Le voyage artistique se poursuit avec des œuvres bouleversantes, comme le corset de la célèbre Mexicaine Frida Kahlo. Un véritable manifeste de ses convictions politiques et de sa douleur personnelle. « C’est son ADN, ça me donne des frissons. C’est comme si elle était avec nous », murmure Leisa.

Sur ce corset en plâtre, l’artiste a peint un marteau et une faucille, symboles de ses sympathies communistes, ainsi qu’un fœtus en développement, un poignant rappel de l’accident qui l’a marquée à vie et de son impossibilité d’avoir des enfants.

Les deux autres corsets de Frida sont conservés dans la collection permanente du musée Frida Kahlo à Mexico.

xxith-century-gallery-at-famm
© Jerome kelagopian – FAMM

Enfin, au sous-sol, sont présentées les artistes femmes du 21ème siècle comme Stacey Gillian Abe avec Murmures de sorgho II, Jenny Saville avec Génération, Jesse Mockrin avec L’effet Vénus, Sabine Moritz ou encore Tracey Emin avec Ivre jusqu’au fond de mon âme, un travail de patchwork et de broderie.

Un musée en mouvement

Le FAMM n’est pas figé dans le temps.
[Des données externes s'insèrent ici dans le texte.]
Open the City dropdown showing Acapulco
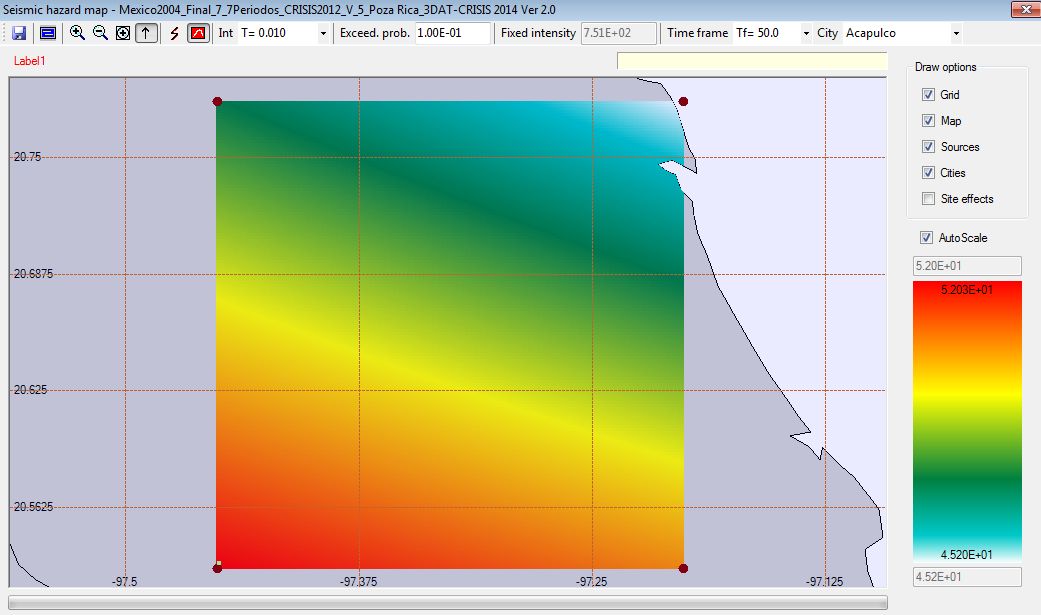The height and width of the screenshot is (615, 1041). 956,34
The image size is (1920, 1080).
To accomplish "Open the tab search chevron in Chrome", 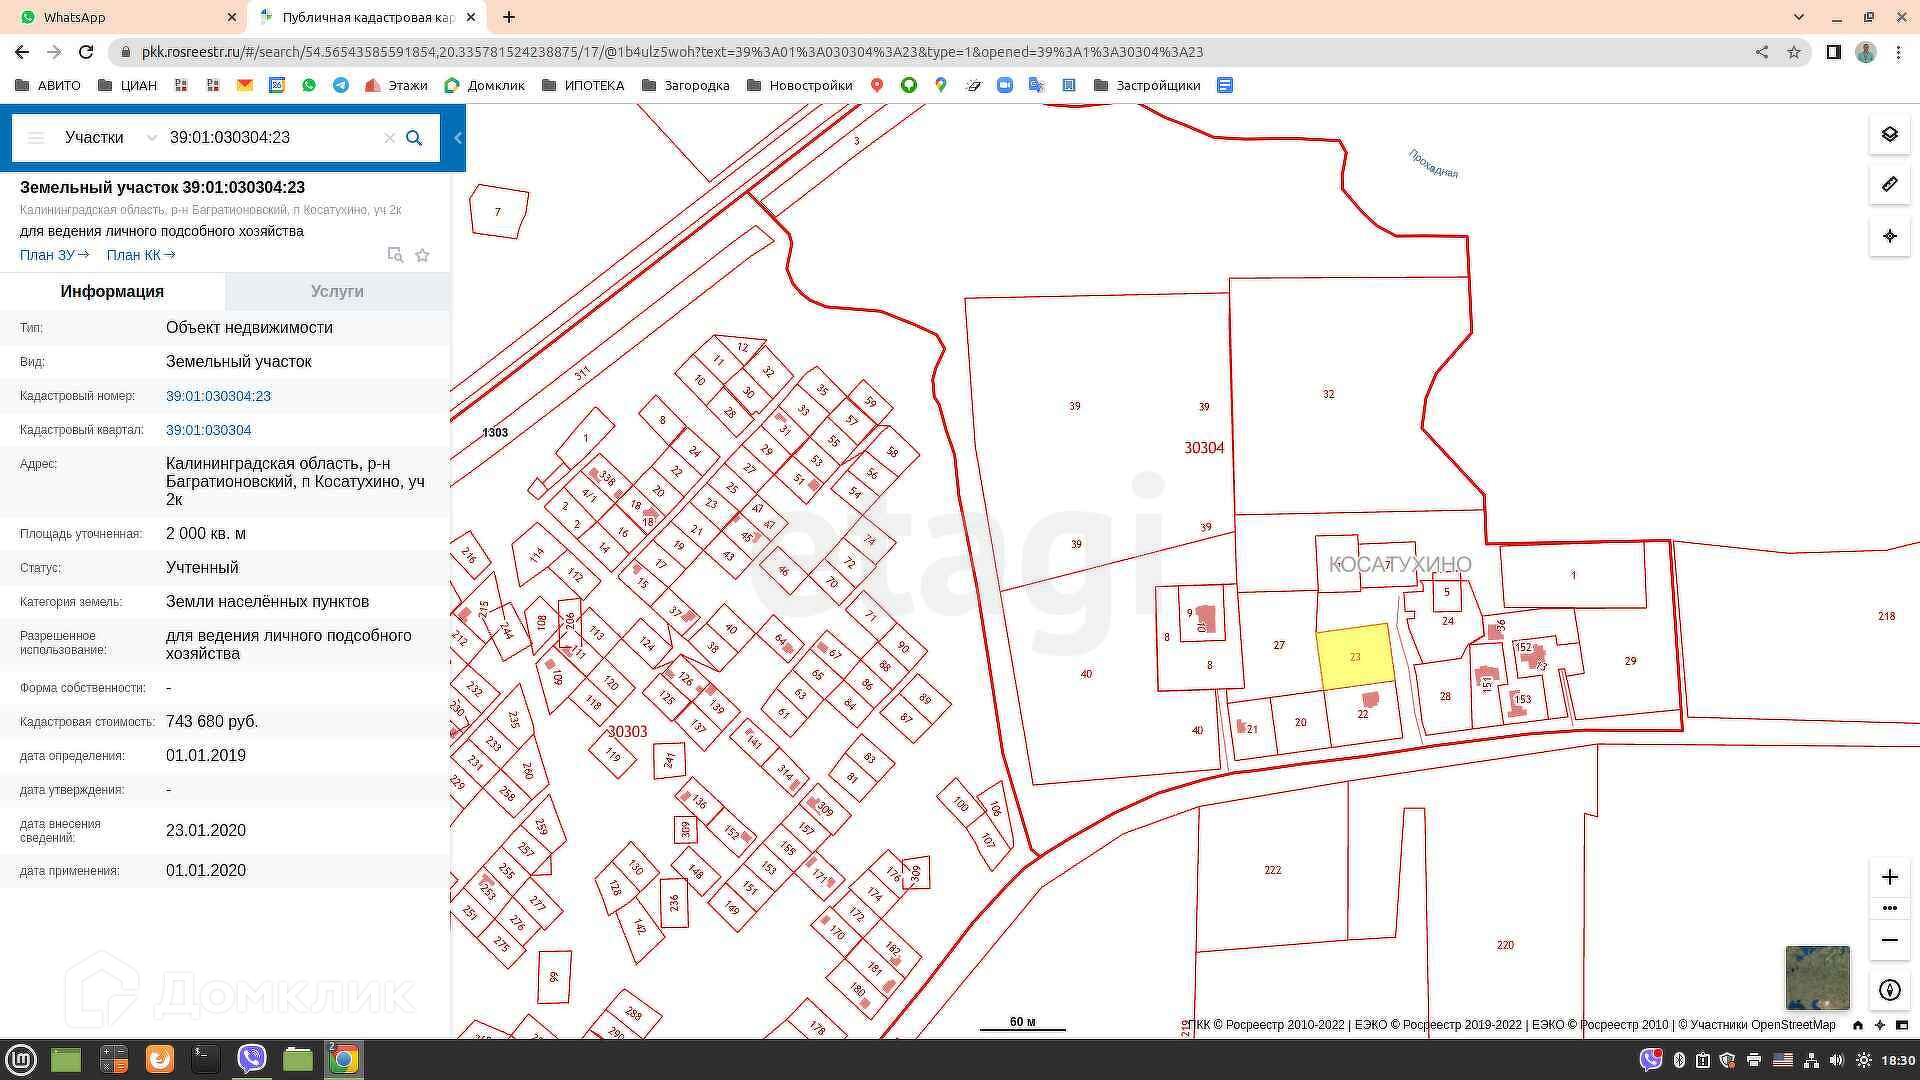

Les rotations régulières et les prêts d’œuvres permettent de renouveler sans cesse l’expérience du musée. Actuellement, une pièce de Lee Krasner a été prêtée par le musée pour être exposée au musée Picasso à Paris, tandis qu’un tableau de Berthe Morisot voyage à Turin. « Nous avons la garantie de toujours avoir quelque chose de nouveau à faire découvrir à nos visiteurs réguliers », promet la Directrice du musée.

FAMM se démarque des autres musées ou des expositions car elle est la seule plateforme permanente dédiée exclusivement aux femmes artistes et ouverte tous les jours (excepté le 25 décembre). « Nous voulons les ancrer dans l’Histoire de l’art, pour que leur travail ne soit plus jamais relégué dans l’ombre », souligne Leisa.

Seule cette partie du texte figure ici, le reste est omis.